Currently there is just the one (unofficial) walking circuit within the range and which is definitely one of the most enjoyable daywalks close to the city. I’m fairly certain that Parks Victoria don’t know of the existence of this circuit but because of its growing popularity (even with walking clubs) I have decided to include it in to our forthcoming Daywalks Around Victoria guide. The walk follows old disused 4WD tracks for part of its length but the really enjoyable section of this circuit is along a stretch of Pyrites Creek itself. This wonderful creek is very easy to walk along and is reminiscent of nearby Lerderderg Gorge.

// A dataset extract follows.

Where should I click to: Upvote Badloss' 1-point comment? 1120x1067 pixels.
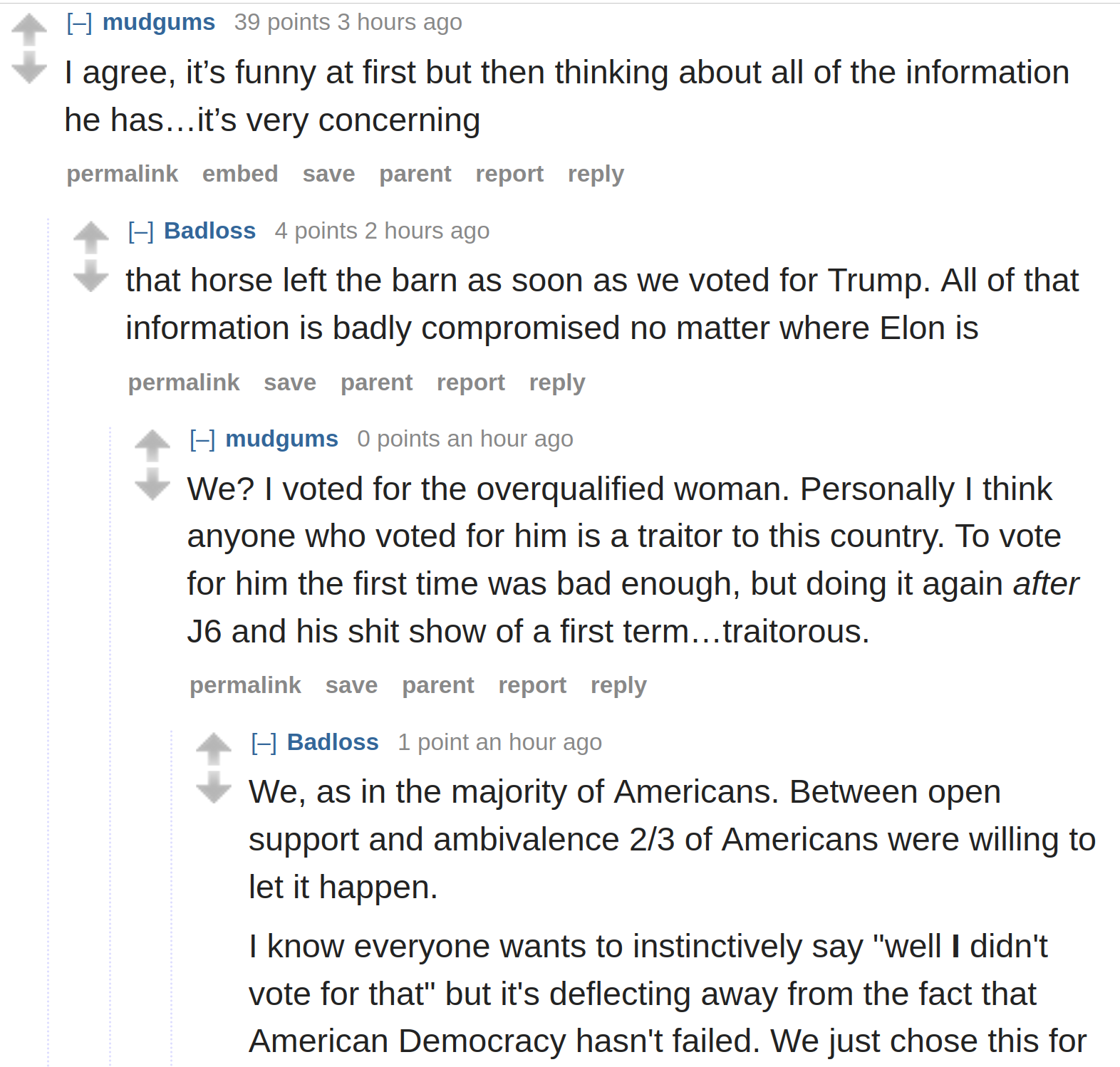214,749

Having walked and waded along the Lerderderg River on many occasions I would have thought that the slippery nature of the Lerderderg’s riverbed would be replicated along Pyrite Creek. No such thing. Pyrite Creek is not in the least bit slippery. Even in the rain or thigh deep water it is an easy walk along the creekbed. I’m not sure if this is because the Lerderderg River’s slippery rocks are due to slime created by the position of Blackwood, old logging operations or simply that the rock is slightly different. All I know is that Lerderderg can be treacherous in the wet and Pyrites Creek is no problem at all. The rest of this circuit walk follows generally well-marked foot trails along a wonderful weaving gully which a local farmer (who appears to use this section of the walk fairly regularly) called Wobbly Gully. Somebody has done a lot of work along this gully to create a good walking trail, although, as I said it appears to have been regularly used for many years. There are a couple of campsites along this section of the walk, which again must have been created by visitors gaining access across the nearby adjoining private land. The total circuit is 13.8km and there is a great picnic spot about half way along its length. It really is an enjoyable experience and is totally different in character to nearby walks in Lerderderg Gorge.

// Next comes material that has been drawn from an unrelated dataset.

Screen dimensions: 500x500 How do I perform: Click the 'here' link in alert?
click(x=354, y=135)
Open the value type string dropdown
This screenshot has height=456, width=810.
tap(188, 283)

The two photographs were taken along Pyrites Creek immediately after the January 2011 flooding rains. I was curious to see what the creek looked like once the initial flooding had eased. It was simply stunning. The colour of the stones on the creek bed were more reminiscent of Central Australian watercourses than those usually found in Victoria. As the population of Melbourne grows nearby bushland such as the Pyrete Range will come under increasing pressure from not only recreational users such as bushwalkers and mountain bikers but also from much more destructive motorbikes and 4WDs. I know that funding is always tight but my advice to Parks Victoria is to start planning how best to manage this wonderful park now. The western suburbs are fast approaching and by the time the first houses reach the southern gate…it may just be too late.